I came across two messages within minutes of each other last night, both speaking to qualities of being a great man. 

I can’t say that I’ve considered the greatness of my manness before. I want my work to be great, but even that can be a tough sell, to myself anyway. We’re socialized to minimize ourselves and not shine confidence and self-love. 

So that struggle is near-constant as a creator who is about processing the world and sending back subjective, possibly fallible insights of his own.

I too frequently have doubts about the greatness of my work, which I suppose I would somehow tie to the greatness of my being, if I were to get that far in my thinking. If for no other reason than that’s largely how we’re socialized, right? We’re shown that what we do equals our worth much more than who we be. 

An example on my mind: A recurring doubt for me has to do with how my podcasting is perceived. I try not to think much about that, and I don’t necessarily want to draw your attention to something, if it hasn’t already gotten your attention, but here’s a thing that sits in the back of my mind: my sometimes wordiness. 

Which, I think is supported by thoughtfulness, but strictly and objectively speaking, I use more words than many. I know this.

“Henry Miller,” by Adam Williams

For example, someone can ask me a yes or no question, and they might get a minutes’ long answer. Depends on the question, of course. And on who is asking it. 

Depending on perspective, my wife, Becca, especially is either super-fortunate or super-not. She tends to get the long versions of most things I talk about. 
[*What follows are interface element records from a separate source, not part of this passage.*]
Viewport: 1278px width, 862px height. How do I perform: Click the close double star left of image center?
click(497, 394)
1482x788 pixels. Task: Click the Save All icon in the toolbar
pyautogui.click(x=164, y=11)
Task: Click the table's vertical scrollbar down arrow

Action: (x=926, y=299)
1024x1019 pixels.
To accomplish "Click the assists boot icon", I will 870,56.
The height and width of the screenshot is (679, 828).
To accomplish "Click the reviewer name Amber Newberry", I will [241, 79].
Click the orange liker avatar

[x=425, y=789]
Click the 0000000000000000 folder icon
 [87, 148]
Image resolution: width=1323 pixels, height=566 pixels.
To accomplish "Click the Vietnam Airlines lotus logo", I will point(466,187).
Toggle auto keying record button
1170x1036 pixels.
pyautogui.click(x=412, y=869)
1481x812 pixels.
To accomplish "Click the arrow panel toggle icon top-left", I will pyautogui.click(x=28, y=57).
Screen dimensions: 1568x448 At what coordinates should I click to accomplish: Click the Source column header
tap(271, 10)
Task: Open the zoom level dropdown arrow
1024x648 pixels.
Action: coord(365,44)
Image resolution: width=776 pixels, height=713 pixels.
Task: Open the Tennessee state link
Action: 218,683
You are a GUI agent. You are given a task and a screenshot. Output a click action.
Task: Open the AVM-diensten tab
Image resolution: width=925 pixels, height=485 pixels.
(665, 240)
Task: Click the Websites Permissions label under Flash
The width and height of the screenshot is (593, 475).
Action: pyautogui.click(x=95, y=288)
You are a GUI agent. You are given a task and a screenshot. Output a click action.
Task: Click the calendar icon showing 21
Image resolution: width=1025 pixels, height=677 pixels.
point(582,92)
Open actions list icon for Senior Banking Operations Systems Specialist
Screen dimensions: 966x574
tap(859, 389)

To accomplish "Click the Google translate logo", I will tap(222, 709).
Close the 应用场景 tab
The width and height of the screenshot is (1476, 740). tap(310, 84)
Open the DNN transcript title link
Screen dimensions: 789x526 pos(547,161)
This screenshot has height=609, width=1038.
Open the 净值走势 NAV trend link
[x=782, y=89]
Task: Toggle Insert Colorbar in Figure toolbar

For that matter, though, any given person who has listened to me on a podcast might think I say more than is necessary when, say, setting up a question for a guest. But I generally hedge on the side of thorough clarity in conversation, rather than a shortness that leaves things open to potential misinterpretation. 

You know, why disrupt communication, whether in text with a friend, email with a coworker or on a podcast, with half-ass thoughts that make the recipient have to work harder to guess at what I mean or half to ask for clarification of simple things I could have and probably should have said from the get go?

Now, there have been times I have concerned myself with such things as being too wordy, too long in prefacing a question I’m asking a podcast guest. I don’t want to turn away listeners from the podcasts that I run. There are two now, Humanitou and We Are Chaffee: Looking Upstream.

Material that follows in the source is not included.